Those aren't ads, though, are they? Google is not asking or receiving money to show the job offers in the widget. At least... Not yet. I'm guessing that what has the jobs sites worried.
Several leading jobs sites have written to the European Commissioner for Competition, Margrethe Vestager, calling for an investigation into how Google ranks their websites. Google has its own aggregation widget that collates what it considers to be relevant job ads into a box that appears near the top of the search results. …
Google will simply conduct an auction for top placement in their job widget. The site what pays the most gets top billing. No judgment calls. No bias. Just cash on the barrelhead. What could be more in keeping with modern Silicon Valley ethics standards?
'Vestager is stepping down as competition commissioner later this year. The Danish politician has taken a jaundiced view of tech giants and their use and abuse of data to consolidate their businesses. But there is no reason for Google to suppose that the commission will soften its stance under a new leader. ®'
Vestager seems to be a right royal pain for those multinational companies and is trying to bring them to account for their behaviour.
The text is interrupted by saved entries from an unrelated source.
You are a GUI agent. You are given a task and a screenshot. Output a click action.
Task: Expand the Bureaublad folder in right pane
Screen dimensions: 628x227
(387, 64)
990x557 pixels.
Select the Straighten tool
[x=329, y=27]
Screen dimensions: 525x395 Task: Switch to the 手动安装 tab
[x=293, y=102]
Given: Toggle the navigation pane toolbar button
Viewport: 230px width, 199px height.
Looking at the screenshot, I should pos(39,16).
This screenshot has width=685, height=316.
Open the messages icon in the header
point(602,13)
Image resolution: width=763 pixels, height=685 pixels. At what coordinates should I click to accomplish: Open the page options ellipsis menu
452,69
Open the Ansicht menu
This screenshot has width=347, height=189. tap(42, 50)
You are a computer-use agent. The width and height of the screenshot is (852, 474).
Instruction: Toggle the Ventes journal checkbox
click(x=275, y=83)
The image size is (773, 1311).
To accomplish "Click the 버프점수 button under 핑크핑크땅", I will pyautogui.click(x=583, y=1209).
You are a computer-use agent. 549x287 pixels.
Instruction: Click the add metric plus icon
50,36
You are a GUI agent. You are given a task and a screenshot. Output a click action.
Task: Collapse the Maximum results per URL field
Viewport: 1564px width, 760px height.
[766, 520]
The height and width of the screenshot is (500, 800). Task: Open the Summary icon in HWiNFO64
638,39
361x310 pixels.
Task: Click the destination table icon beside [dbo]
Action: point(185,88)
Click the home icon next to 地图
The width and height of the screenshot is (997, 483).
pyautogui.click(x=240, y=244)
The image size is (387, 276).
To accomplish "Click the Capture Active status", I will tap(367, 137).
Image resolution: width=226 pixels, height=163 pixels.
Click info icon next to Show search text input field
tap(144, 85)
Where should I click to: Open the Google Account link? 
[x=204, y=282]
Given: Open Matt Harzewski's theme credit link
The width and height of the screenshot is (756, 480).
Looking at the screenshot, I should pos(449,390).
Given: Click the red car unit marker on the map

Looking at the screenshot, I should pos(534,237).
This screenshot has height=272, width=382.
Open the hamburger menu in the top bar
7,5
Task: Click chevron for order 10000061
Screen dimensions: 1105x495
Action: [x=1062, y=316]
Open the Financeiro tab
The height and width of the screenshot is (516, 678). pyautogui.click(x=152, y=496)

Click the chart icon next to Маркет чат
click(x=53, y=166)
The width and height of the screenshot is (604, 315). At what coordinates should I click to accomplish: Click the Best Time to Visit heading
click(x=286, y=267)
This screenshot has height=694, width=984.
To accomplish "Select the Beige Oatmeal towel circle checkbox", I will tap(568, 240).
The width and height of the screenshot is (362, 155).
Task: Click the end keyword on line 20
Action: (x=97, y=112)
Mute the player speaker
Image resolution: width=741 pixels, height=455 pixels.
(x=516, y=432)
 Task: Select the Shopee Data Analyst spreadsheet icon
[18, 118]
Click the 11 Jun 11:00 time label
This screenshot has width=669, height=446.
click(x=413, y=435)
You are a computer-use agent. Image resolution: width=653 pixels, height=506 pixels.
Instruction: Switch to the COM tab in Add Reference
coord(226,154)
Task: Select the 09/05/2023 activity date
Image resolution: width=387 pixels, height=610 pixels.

Thank you for your service and please please please try to ensure that your replacement isn't scared of carrying on the crusade on behalf of the Little people.
More traffic and better matches, at least anecdotally, and as far as I can tell free with the exception of some formatting requirements ...what's the issue, some competitors jumped on it and get better placement for their listings? That's not anticompetitive, it using all the resources at your disposal.
What started as a good search engine, supported by advertising, has evolved into an advertising organisation that looks for ways to gather data to strengthen its marketing, one of which is its search engine. All my online devices (desktop, laptop, phone and tablet) default to a different search engine - currently DuckDuckGo, but there are others. Rather than try to rein in Google, perhaps what is needed is to ensure people are aware of alternatives. Just as a Hoover isn't the only vacuum cleaner around (and real "Hoovers" may now be a minority), so "Google" isn't the only search engine.
One major problem will be where schools are rushing to Chromebooks for their students. The fight against seeing MS Office as the default office software seems to be playing into Google's hands as Google Docs, and not OpenOffice (and variants) are winning. At least, that' the situation with schools in my region. Get the kids learning with your software and they'll look to use it thereafter (at least until they can be persuaded there might be a better alternative.
To be controversial, anyone who decides to default their browsing to Chrome shouldn't complain that their data is harvested or that their search results may be biased in favour of Googles profits.
Sounds more like opt in to me and usable unlike the sledgehammer of robots.txt the clueless suggest for every Google problem.
Having been on both sides of the job agency process, I'm firmly on the “they're parasites“ side of the debate though. Anything that lets direct job adverts compete will be a valuable service.